▶ [Problem description] Even where a record seems odd, copy it exactly as it appears below.

Collected data
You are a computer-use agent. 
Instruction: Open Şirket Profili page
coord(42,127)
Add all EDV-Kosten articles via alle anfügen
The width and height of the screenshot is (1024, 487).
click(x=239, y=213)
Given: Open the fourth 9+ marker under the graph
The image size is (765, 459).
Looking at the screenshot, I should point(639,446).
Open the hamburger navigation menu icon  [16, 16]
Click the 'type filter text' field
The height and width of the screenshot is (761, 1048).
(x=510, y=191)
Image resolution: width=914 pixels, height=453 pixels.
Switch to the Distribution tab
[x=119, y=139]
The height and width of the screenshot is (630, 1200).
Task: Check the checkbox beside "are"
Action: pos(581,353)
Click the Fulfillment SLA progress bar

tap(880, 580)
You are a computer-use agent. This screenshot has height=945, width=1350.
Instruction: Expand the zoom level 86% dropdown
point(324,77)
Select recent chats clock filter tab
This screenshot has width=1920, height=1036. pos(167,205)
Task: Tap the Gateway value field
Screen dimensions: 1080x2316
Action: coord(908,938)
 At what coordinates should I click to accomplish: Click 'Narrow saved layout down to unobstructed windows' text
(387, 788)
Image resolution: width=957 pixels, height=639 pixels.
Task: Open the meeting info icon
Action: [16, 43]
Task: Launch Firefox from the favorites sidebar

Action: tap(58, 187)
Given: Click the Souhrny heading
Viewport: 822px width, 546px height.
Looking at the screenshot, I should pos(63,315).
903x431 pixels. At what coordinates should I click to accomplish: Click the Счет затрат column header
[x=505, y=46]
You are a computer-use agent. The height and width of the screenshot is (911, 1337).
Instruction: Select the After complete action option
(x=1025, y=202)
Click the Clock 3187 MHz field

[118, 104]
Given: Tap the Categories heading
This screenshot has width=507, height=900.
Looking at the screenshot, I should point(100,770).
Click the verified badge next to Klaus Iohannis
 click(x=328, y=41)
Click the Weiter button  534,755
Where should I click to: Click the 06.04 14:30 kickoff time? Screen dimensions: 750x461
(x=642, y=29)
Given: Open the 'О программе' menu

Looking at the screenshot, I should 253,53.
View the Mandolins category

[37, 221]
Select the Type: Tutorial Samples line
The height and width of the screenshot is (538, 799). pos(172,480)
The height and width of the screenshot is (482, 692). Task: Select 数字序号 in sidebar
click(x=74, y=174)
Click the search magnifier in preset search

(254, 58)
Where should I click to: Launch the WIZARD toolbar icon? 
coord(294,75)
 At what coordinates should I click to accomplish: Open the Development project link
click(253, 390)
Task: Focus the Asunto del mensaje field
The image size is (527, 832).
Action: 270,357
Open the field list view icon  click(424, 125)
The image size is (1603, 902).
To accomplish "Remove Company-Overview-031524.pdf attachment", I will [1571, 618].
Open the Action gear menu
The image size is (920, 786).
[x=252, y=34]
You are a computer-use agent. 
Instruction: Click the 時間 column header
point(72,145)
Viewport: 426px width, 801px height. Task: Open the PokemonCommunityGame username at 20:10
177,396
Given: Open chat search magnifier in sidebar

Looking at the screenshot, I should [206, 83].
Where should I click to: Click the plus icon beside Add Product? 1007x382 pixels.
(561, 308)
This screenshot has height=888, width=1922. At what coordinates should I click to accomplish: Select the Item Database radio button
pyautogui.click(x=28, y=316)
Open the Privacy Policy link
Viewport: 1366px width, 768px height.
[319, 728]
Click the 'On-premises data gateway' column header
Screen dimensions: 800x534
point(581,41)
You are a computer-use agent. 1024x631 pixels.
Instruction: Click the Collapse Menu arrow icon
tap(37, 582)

▶ [Exercise output]
You are a computer-use agent. 
Instruction: Open Şirket Profili page
coord(42,127)
Add all EDV-Kosten articles via alle anfügen
The width and height of the screenshot is (1024, 487).
click(x=239, y=213)
Given: Open the fourth 9+ marker under the graph
The image size is (765, 459).
Looking at the screenshot, I should point(639,446).
Open the hamburger navigation menu icon  [16, 16]
Click the 'type filter text' field
The height and width of the screenshot is (761, 1048).
(x=510, y=191)
Image resolution: width=914 pixels, height=453 pixels.
Switch to the Distribution tab
[x=119, y=139]
The height and width of the screenshot is (630, 1200).
Task: Check the checkbox beside "are"
Action: pos(581,353)
Click the Fulfillment SLA progress bar

tap(880, 580)
You are a computer-use agent. This screenshot has height=945, width=1350.
Instruction: Expand the zoom level 86% dropdown
point(324,77)
Select recent chats clock filter tab
This screenshot has width=1920, height=1036. pos(167,205)
Task: Tap the Gateway value field
Screen dimensions: 1080x2316
Action: coord(908,938)
 At what coordinates should I click to accomplish: Click 'Narrow saved layout down to unobstructed windows' text
(387, 788)
Image resolution: width=957 pixels, height=639 pixels.
Task: Open the meeting info icon
Action: [16, 43]
Task: Launch Firefox from the favorites sidebar

Action: tap(58, 187)
Given: Click the Souhrny heading
Viewport: 822px width, 546px height.
Looking at the screenshot, I should pos(63,315).
903x431 pixels. At what coordinates should I click to accomplish: Click the Счет затрат column header
[x=505, y=46]
You are a computer-use agent. The height and width of the screenshot is (911, 1337).
Instruction: Select the After complete action option
(x=1025, y=202)
Click the Clock 3187 MHz field

[118, 104]
Given: Tap the Categories heading
This screenshot has width=507, height=900.
Looking at the screenshot, I should point(100,770).
Click the verified badge next to Klaus Iohannis
 click(x=328, y=41)
Click the Weiter button  534,755
Where should I click to: Click the 06.04 14:30 kickoff time? Screen dimensions: 750x461
(x=642, y=29)
Given: Open the 'О программе' menu

Looking at the screenshot, I should 253,53.
View the Mandolins category

[37, 221]
Select the Type: Tutorial Samples line
The height and width of the screenshot is (538, 799). pos(172,480)
The height and width of the screenshot is (482, 692). Task: Select 数字序号 in sidebar
click(x=74, y=174)
Click the search magnifier in preset search

(254, 58)
Where should I click to: Launch the WIZARD toolbar icon? 
coord(294,75)
 At what coordinates should I click to accomplish: Open the Development project link
click(253, 390)
Task: Focus the Asunto del mensaje field
The image size is (527, 832).
Action: 270,357
Open the field list view icon  click(424, 125)
The image size is (1603, 902).
To accomplish "Remove Company-Overview-031524.pdf attachment", I will [1571, 618].
Open the Action gear menu
The image size is (920, 786).
[x=252, y=34]
You are a computer-use agent. 
Instruction: Click the 時間 column header
point(72,145)
Viewport: 426px width, 801px height. Task: Open the PokemonCommunityGame username at 20:10
177,396
Given: Open chat search magnifier in sidebar

Looking at the screenshot, I should [206, 83].
Where should I click to: Click the plus icon beside Add Product? 1007x382 pixels.
(561, 308)
This screenshot has height=888, width=1922. At what coordinates should I click to accomplish: Select the Item Database radio button
pyautogui.click(x=28, y=316)
Open the Privacy Policy link
Viewport: 1366px width, 768px height.
[319, 728]
Click the 'On-premises data gateway' column header
Screen dimensions: 800x534
point(581,41)
You are a computer-use agent. 1024x631 pixels.
Instruction: Click the Collapse Menu arrow icon
tap(37, 582)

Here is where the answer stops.